Rye was taken to a hospital in Lakewood and pronounced dead on Nov. 7, 2019. The coroner’s report lists Rye’s manner of death as homicide and his cause of death as manual strangulation.

The report says Tovar told authorities that he was outside of the doorway of a bedroom and that Rye was inside the room before the altercation. Tovar reportedly said he heard a “loud bang” and noticed a pain in his leg. Tovar reported hearing another loud bang as the two wrestled to the ground, according to the report, and he said he held Rye to the floor until he was no longer moving.

Tovar says he acted in self-defense, according to the coroner’s report. 

On Monday, Judge Romeo had requested Tovar appear in person for the hearing to discuss the potential conflicts of interest with the public defender appointed to him, Kevin Jensen. The hearing would have been closed to the public with only Romeo, Jensen and Tovar present.

Tovar, however, refused to attend the hearing, even when given the option to attend virtually from the jail. A court employee who had contacted the jail in an attempt to get Tovar to join the hearing, relayed that he said he “feels it’s a setup.”

Jensen said he does believe that conflicts of interest exist with him representing Tovar, but he did not elaborate beyond saying that he’s narrowed the potential conflicts down to “three different reasons.”

Deputy District Attorney Stephanie Cava said letters Tovar has submitted to the court indicate “he has a general misunderstanding of some of the purpose of the hearing.” Cava suggested Romeo respond to his letters to clarify why he needs to appear for the hearing.

The judge and lawyers were initially unsure if the hearing could move forward without Tovar’s input. Romeo said that “technically” Tovar’s failure to appear meant he is waiving the conflict.

“But that puts Mr. Jensen in a difficult situation,” she said. 

After some research, Jensen quoted case law that states that a hearing shall be conducted without the presence of the defendant unless a motion to withdraw is made after the failure of the defendant to appear in court as scheduled.

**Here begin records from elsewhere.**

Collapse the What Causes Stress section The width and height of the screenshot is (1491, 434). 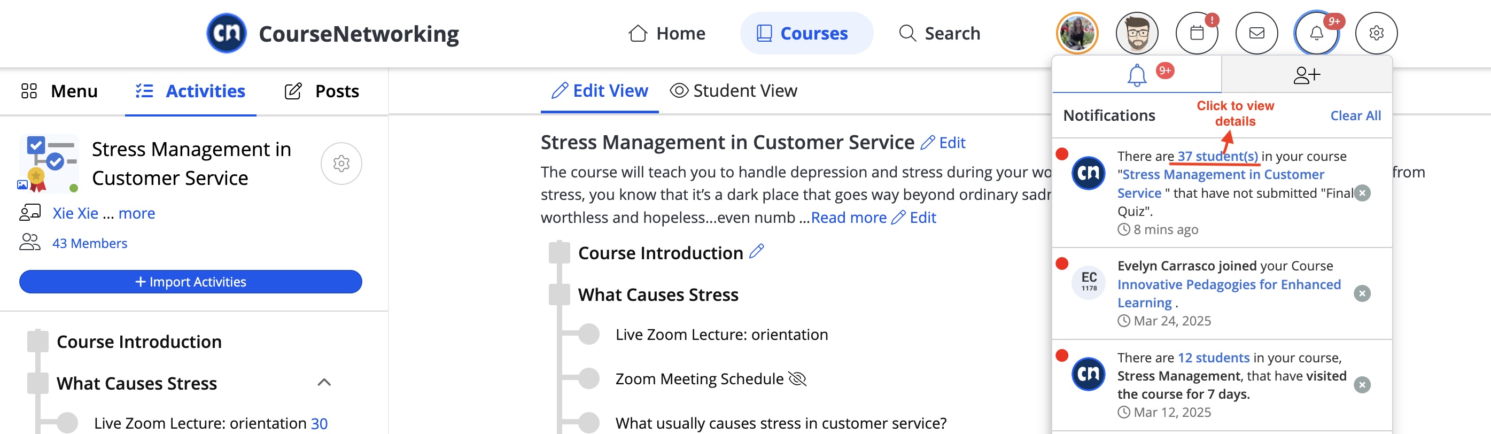click(x=324, y=382)
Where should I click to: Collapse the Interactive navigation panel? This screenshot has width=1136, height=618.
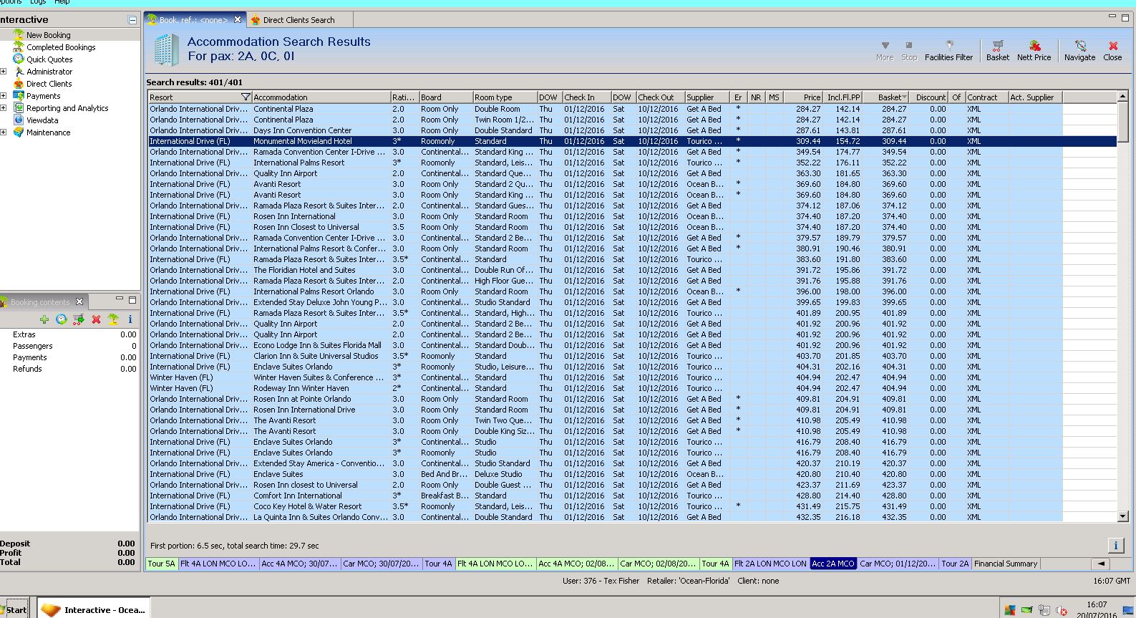coord(132,20)
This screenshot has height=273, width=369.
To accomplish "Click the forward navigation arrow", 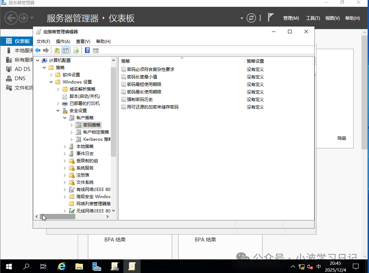I will [46, 50].
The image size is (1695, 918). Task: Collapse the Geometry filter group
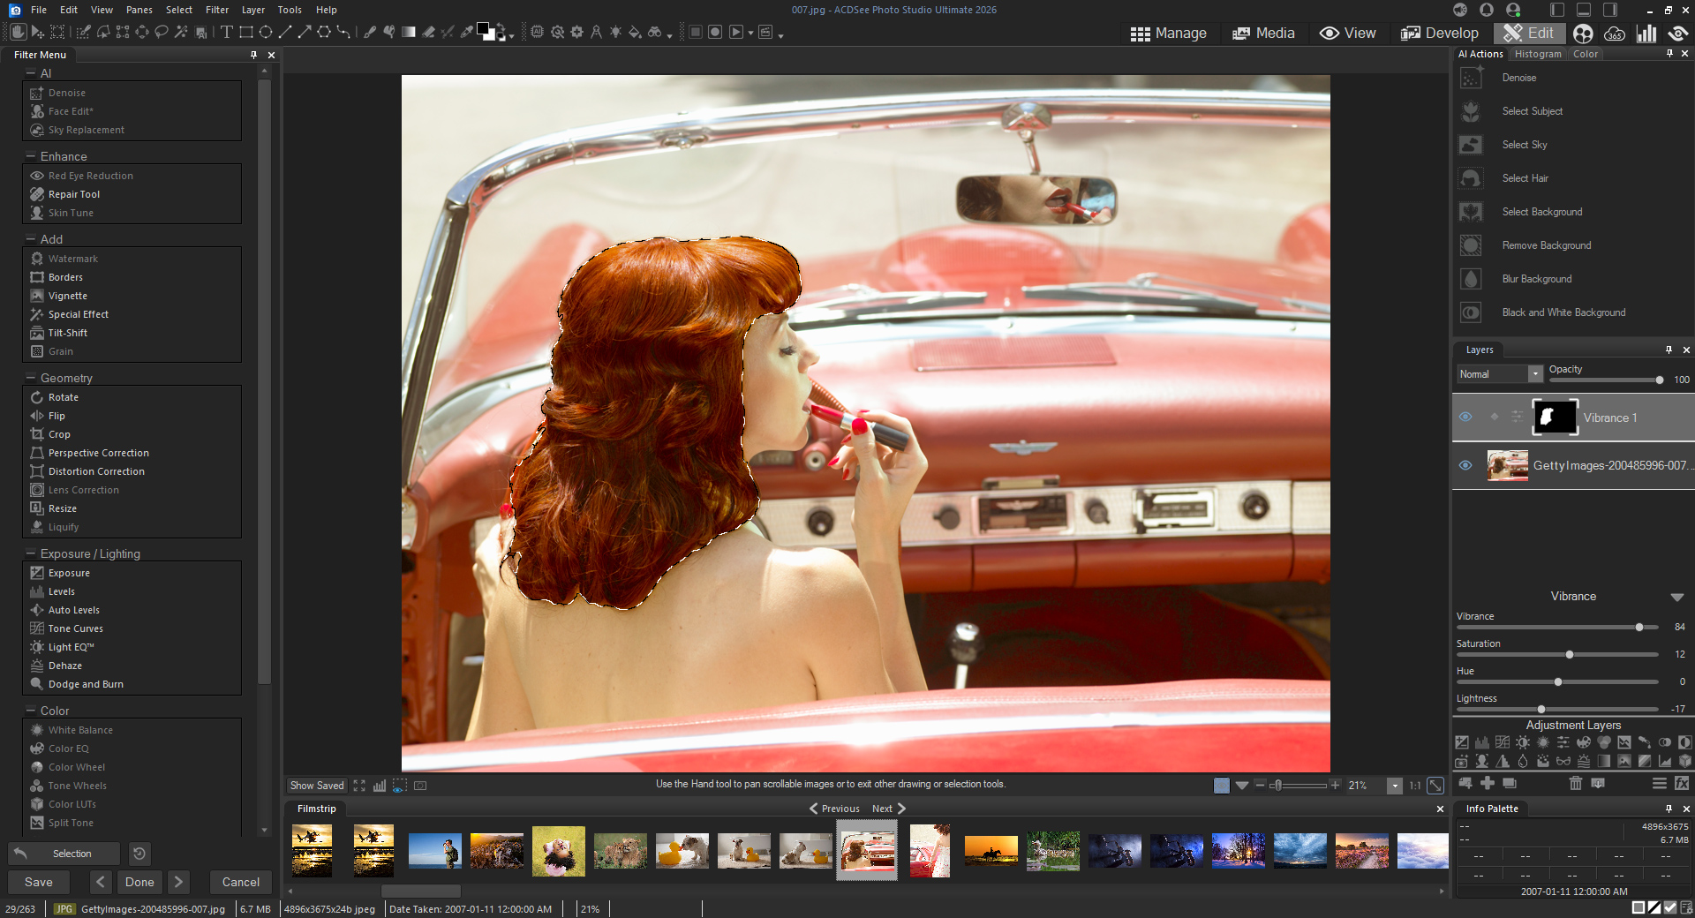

Noting that Tovar has failed to appear, Jensen said that he will now likely file a motion to withdraw as his counsel. 

“I am in a very difficult situation, and I believe what happened today is very indicative of that,” he said. 

Romeo scheduled another hearing for Tovar on Feb. 27 at 3 p.m. — giving her time to figure out how best to respond — and said the court will work to keep the case moving forward while not “trampling his constitutional rights.”

“But, he’s putting us in a difficult situation,” she said.